Biological, psychological, social – biopsychosocial for short. Pain clinics must understand the full scope of their patients’ pain and help their patient through their struggles. There are several methods to help improve a patient’s quality of life at a pain clinic.
Guidelines & Quality Indicators
There are several guidelines for the management of pain in nursing homes, clinics, and pain management facilities. They include the Clinical Practice Guideline for the Management of Postoperative Pain released in 2002, the Pain Management Guideline developed by the HCA of New Jersey in 2006, the guidelines of the Geriatric Nursing Protocols for Best Practice in 2003, and the ASPAN Pain and Comfort Clinical Guideline, released in 2003.
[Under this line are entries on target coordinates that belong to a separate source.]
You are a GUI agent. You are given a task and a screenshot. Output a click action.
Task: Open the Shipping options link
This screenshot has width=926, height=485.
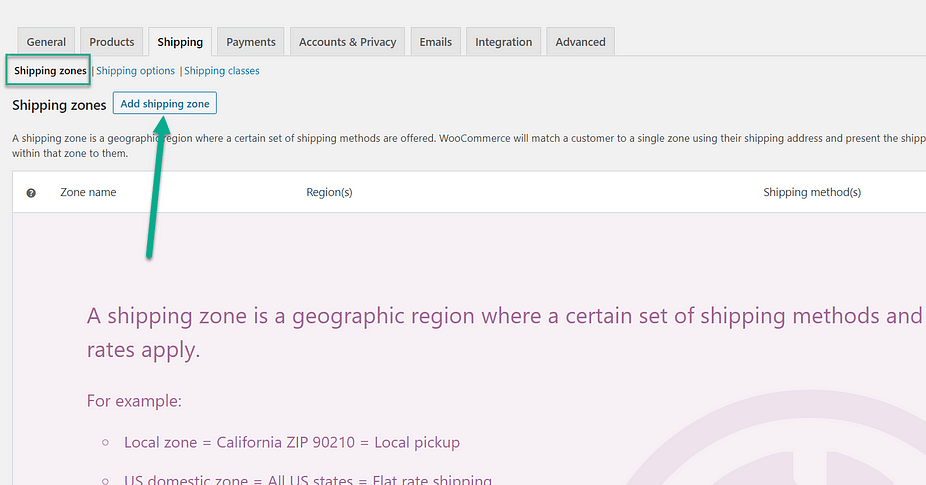point(135,71)
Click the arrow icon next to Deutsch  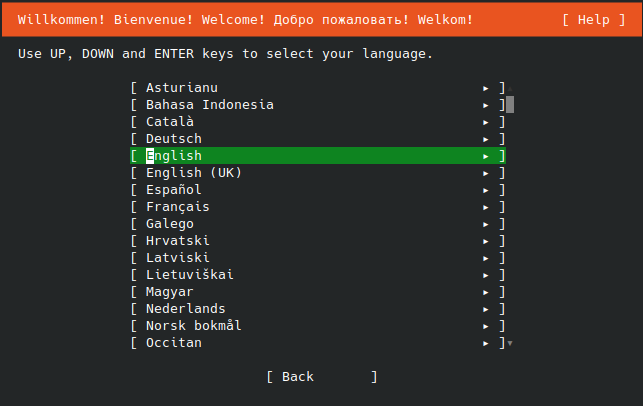486,139
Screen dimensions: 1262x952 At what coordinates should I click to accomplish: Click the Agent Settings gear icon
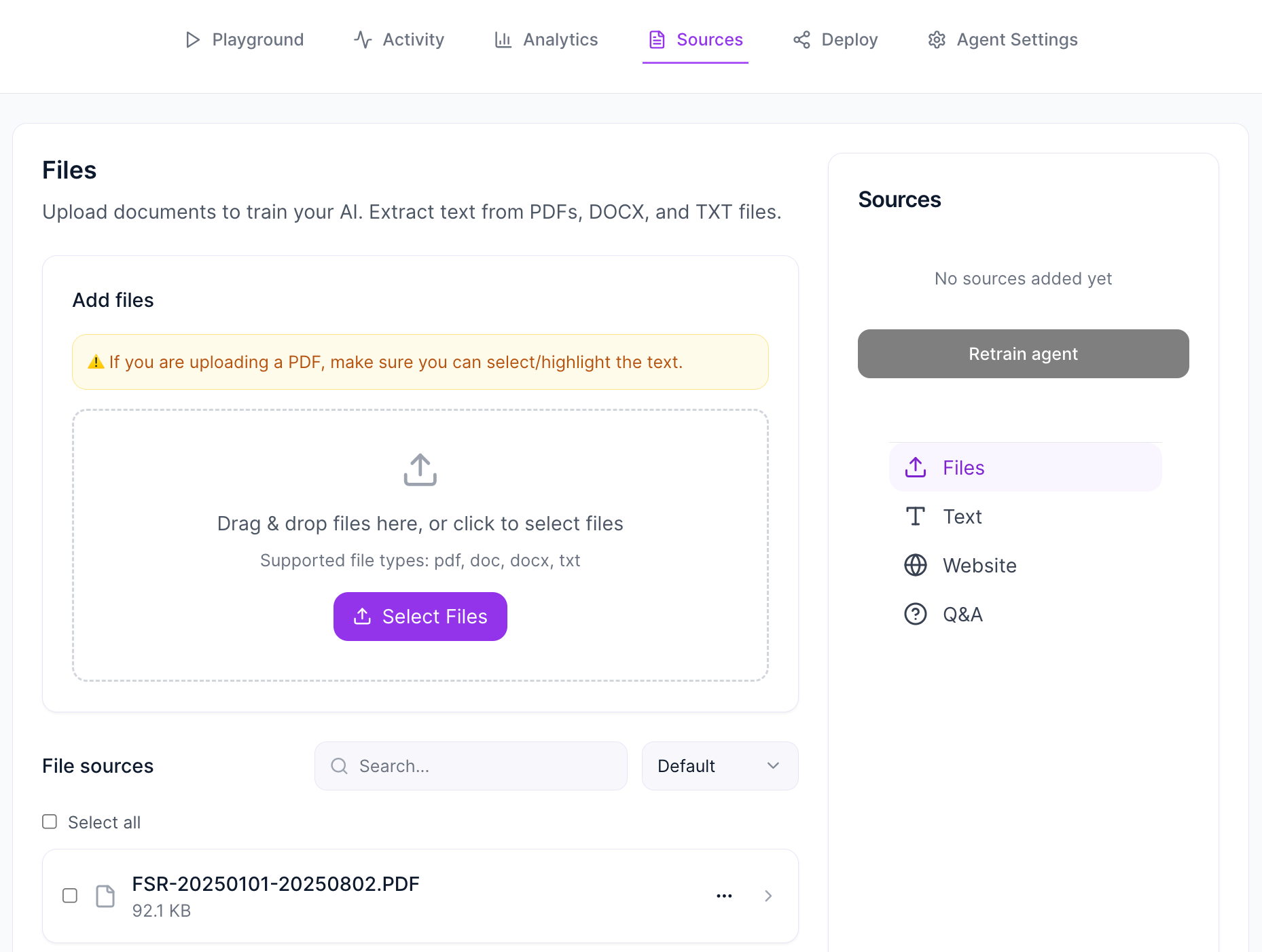tap(937, 40)
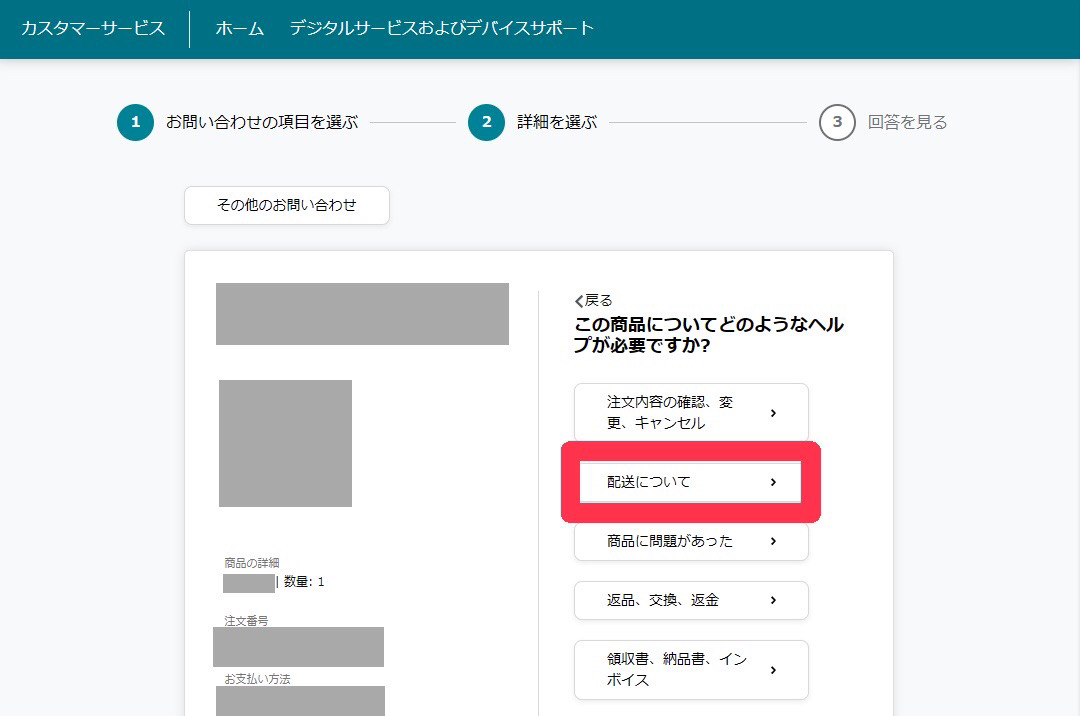This screenshot has width=1080, height=716.
Task: Click the step 3 number circle
Action: [837, 123]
The guidelines from the American Pain Society, for example, dictate that when treating low back pain, clinicians should conduct a “focused history and physical examination to help place patients with low back pain into 1 of 3 broad categories.” Also, that “clinicians should provide patients with evidence-based information on low back pain with regard to their expected course, advise patients to remain active, and provide information about effective self-care options.”
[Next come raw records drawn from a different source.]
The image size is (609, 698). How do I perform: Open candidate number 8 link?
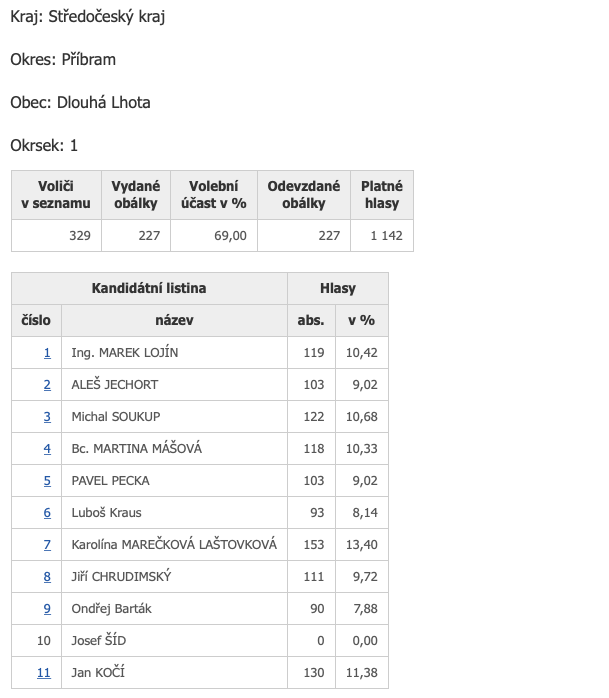47,577
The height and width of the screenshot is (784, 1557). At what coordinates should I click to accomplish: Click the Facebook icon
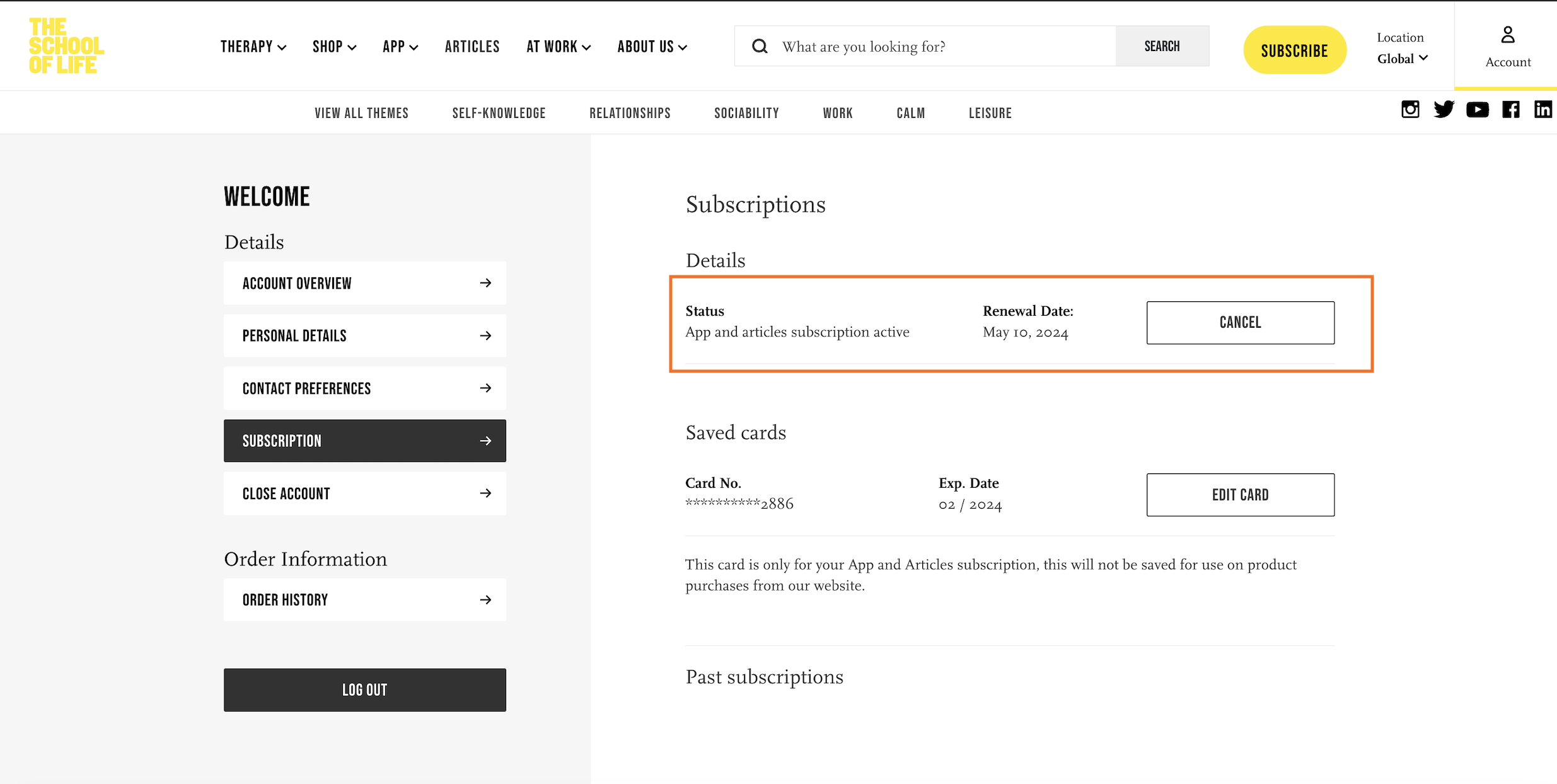pos(1510,110)
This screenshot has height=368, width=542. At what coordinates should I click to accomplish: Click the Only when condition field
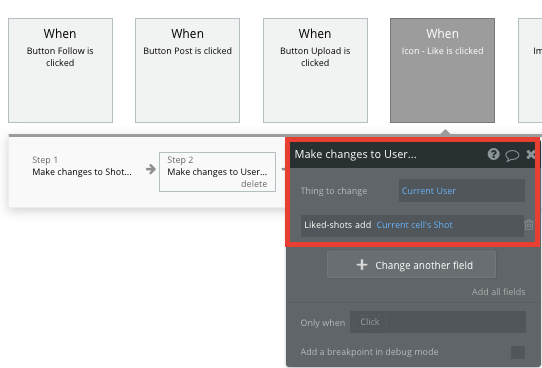coord(438,322)
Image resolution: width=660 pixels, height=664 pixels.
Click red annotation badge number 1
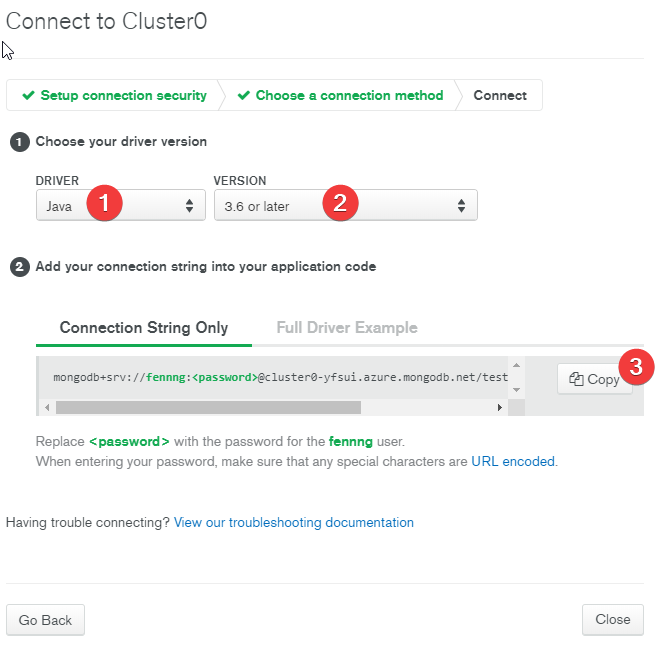[x=104, y=203]
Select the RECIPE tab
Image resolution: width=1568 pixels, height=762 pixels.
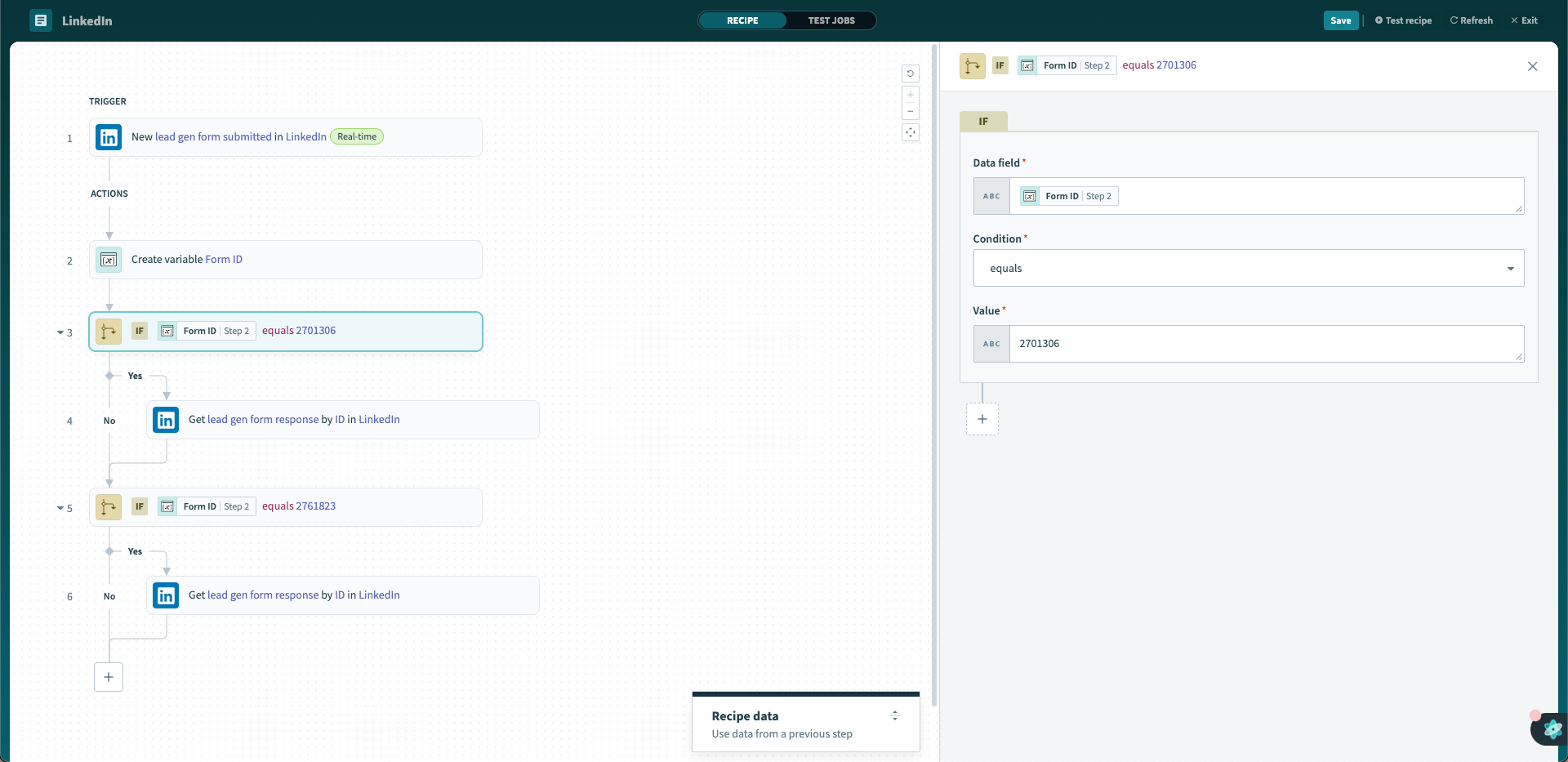(x=742, y=20)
The key here is to help specify the nature of each patient’s case in an efficient manner. This helps them further individualize their treatment and explain exactly how their pain is affecting them. Further, it guides them on what treatments might be most effective in helping them get back on the right track.
These guidelines utilize evidence-based reasoning to help clinicians establish clearer protocols for how to deal with different forms of chronic and acute pain. The protocols also utilize several different tests and indicators to tell the level of a patient’s pain. For example, the “pain scale” is presented to a patient in pain to understand how they’re hurt. The scale goes from minor discomfort to delirious pain, the kind that leaves a person unable to speak at all.
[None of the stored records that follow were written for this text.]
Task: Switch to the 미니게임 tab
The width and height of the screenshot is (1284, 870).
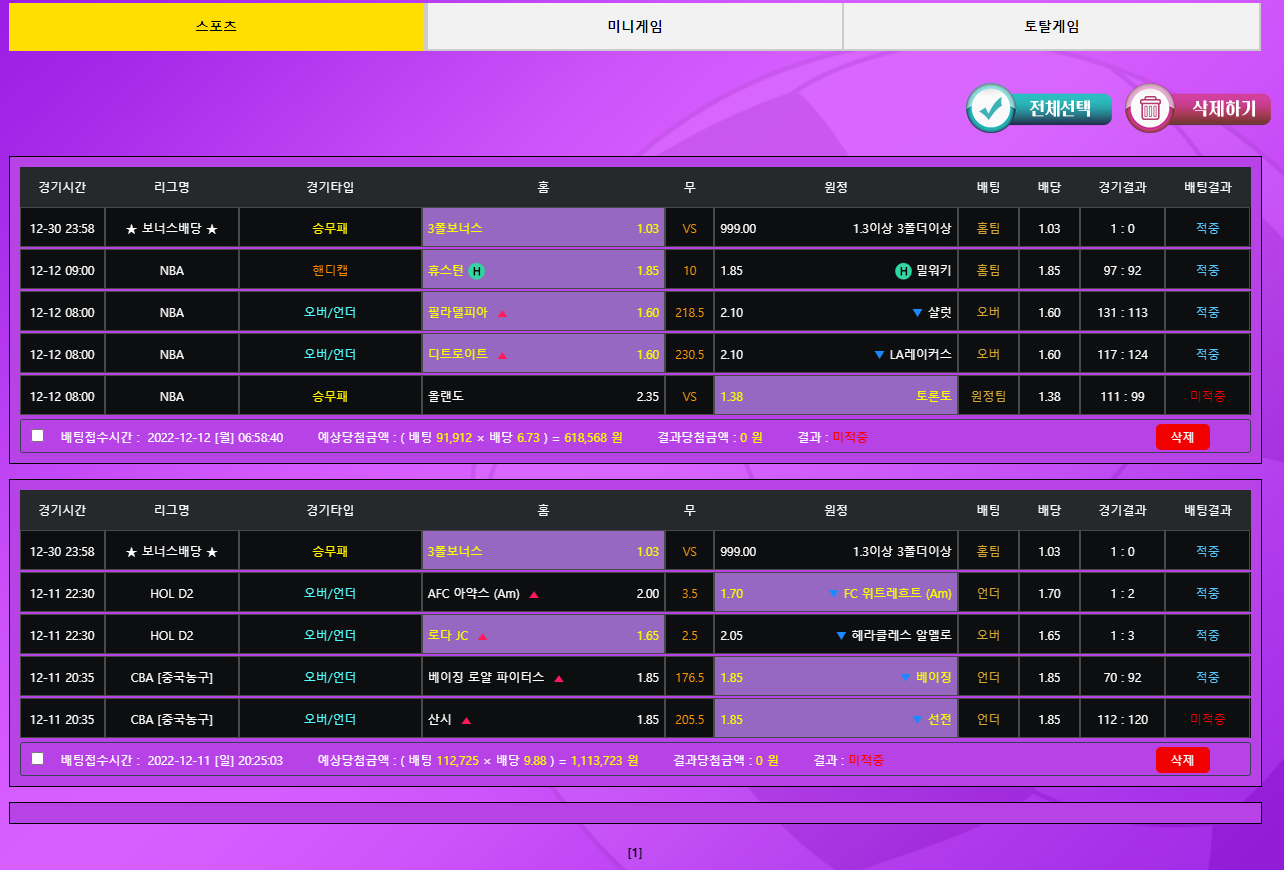Action: pos(634,27)
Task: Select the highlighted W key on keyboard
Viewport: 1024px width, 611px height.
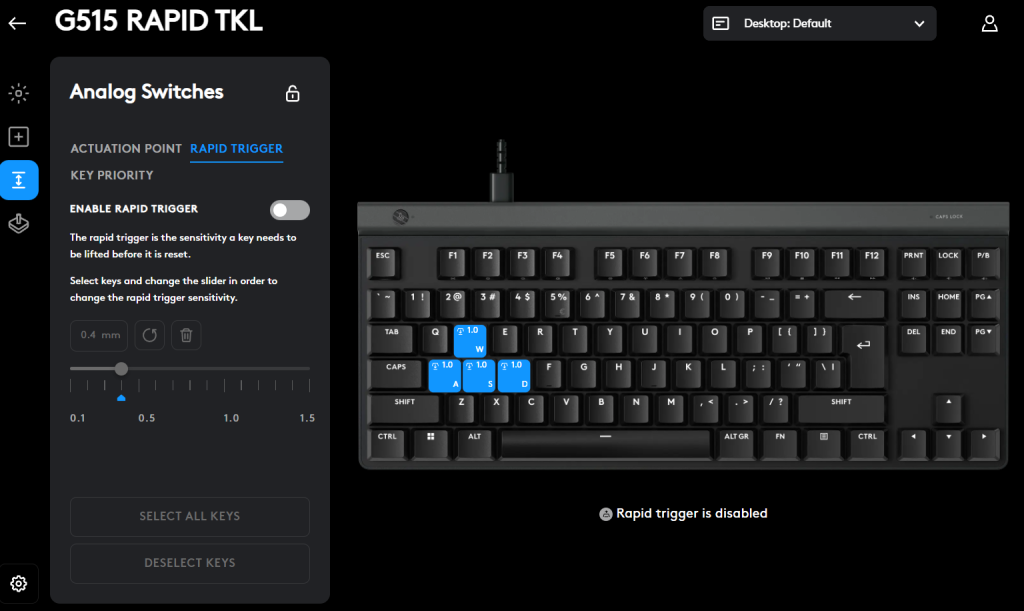Action: pos(470,340)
Cutting a Reliance on Opioids
While a steady supply of opioid analgesics has been a foundation in pain management for decades, stricter policies are encouraging clinicians and physicians to prescribe fewer prescription pain killers. Researchers are hard at work looking for safer, non-addictive alternatives to opioids like Vicodin and Codeine.
Unfortunately, these drugs – while very helpful in the management of acute pain – have shown minimal-to-no promise in the treatment and management of chronic pain. They also still pose a great risk as addictive drugs.
It is not possible yet to completely stop the use of opioids, especially for patients who are in hospice or have a terminal diagnosis. In cases of extreme discomfort and pain, such as cancer patients, opioids are sometimes the only way to relieve pain. These drugs help those who might otherwise not live a “normal” life finally find a way to rejoin society.
Nonetheless, helping patients through a multimodal approach, working with them to explore alternative treatments, and utilizing relaxation techniques and therapies to help patients feel comfortable at the pain clinic is important.
Educating the Family
Quality of life shouldn’t begin and end at a patient’s hospital or clinic. A big part of ensuring that a patient’s quality of life is upheld and improved upon is helping the family figure out how to transition the patient from life at the clinic to life back at home.
There are countless potential challenges in helping the family understand a patient’s needs and helping them set up the right kind of environment for the patient to continue to live and enjoy a normal quality of life.
While we have come a long way in recognizing and improving our ability to fight pain and live in better harmony with it, there is still a lot to explore and understand about pain and pain management.